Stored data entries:
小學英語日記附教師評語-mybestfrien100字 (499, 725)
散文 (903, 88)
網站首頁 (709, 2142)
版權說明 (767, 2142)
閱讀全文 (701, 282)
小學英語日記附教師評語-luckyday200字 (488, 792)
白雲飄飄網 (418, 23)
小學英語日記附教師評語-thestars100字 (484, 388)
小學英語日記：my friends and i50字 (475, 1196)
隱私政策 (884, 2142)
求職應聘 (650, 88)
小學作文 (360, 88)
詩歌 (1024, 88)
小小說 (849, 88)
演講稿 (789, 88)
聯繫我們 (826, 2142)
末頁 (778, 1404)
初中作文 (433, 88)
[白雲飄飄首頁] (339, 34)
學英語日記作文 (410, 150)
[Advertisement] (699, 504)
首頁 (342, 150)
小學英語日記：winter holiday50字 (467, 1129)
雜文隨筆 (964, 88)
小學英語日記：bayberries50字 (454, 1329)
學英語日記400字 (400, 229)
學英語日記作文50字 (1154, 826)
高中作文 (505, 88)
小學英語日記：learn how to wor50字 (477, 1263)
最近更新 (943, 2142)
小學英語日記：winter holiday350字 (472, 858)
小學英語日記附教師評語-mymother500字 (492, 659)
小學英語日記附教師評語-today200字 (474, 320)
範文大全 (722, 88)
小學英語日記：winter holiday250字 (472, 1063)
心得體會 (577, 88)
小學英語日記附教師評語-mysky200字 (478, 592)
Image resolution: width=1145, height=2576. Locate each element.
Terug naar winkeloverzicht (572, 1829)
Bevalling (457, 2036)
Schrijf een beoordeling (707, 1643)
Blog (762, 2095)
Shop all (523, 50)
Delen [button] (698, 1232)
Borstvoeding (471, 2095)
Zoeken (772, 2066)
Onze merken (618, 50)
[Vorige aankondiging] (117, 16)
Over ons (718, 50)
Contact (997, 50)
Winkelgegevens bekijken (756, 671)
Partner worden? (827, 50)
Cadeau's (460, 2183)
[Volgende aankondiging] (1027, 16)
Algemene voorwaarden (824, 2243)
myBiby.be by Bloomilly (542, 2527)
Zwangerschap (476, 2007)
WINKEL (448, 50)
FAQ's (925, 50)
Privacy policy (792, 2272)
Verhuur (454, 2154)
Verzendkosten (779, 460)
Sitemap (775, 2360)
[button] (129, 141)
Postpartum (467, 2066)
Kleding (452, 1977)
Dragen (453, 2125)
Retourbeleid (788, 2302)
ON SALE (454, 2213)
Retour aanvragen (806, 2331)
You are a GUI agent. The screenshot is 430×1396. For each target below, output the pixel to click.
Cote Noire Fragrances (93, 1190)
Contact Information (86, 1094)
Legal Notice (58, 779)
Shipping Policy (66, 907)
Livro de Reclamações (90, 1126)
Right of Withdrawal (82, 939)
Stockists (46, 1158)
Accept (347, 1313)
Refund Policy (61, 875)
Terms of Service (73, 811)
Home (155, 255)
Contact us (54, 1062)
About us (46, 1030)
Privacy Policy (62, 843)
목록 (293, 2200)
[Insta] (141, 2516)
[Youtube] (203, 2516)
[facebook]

Problem to work on. Up to and including the last line of the records above, print exactly every line from the one that contains "Zwangerschap (476, 2007)" onward.

Task output.
Zwangerschap (476, 2007)
WINKEL (448, 50)
FAQ's (925, 50)
Privacy policy (792, 2272)
Verhuur (454, 2154)
Verzendkosten (779, 460)
Sitemap (775, 2360)
[button] (129, 141)
Postpartum (467, 2066)
Kleding (452, 1977)
Dragen (453, 2125)
Retourbeleid (788, 2302)
ON SALE (454, 2213)
Retour aanvragen (806, 2331)
You are a GUI agent. The screenshot is 430×1396. For each target below, output the pixel to click.
Cote Noire Fragrances (93, 1190)
Contact Information (86, 1094)
Legal Notice (58, 779)
Shipping Policy (66, 907)
Livro de Reclamações (90, 1126)
Right of Withdrawal (82, 939)
Stockists (46, 1158)
Accept (347, 1313)
Refund Policy (61, 875)
Terms of Service (73, 811)
Home (155, 255)
Contact us (54, 1062)
About us (46, 1030)
Privacy Policy (62, 843)
목록 (293, 2200)
[Insta] (141, 2516)
[Youtube] (203, 2516)
[facebook]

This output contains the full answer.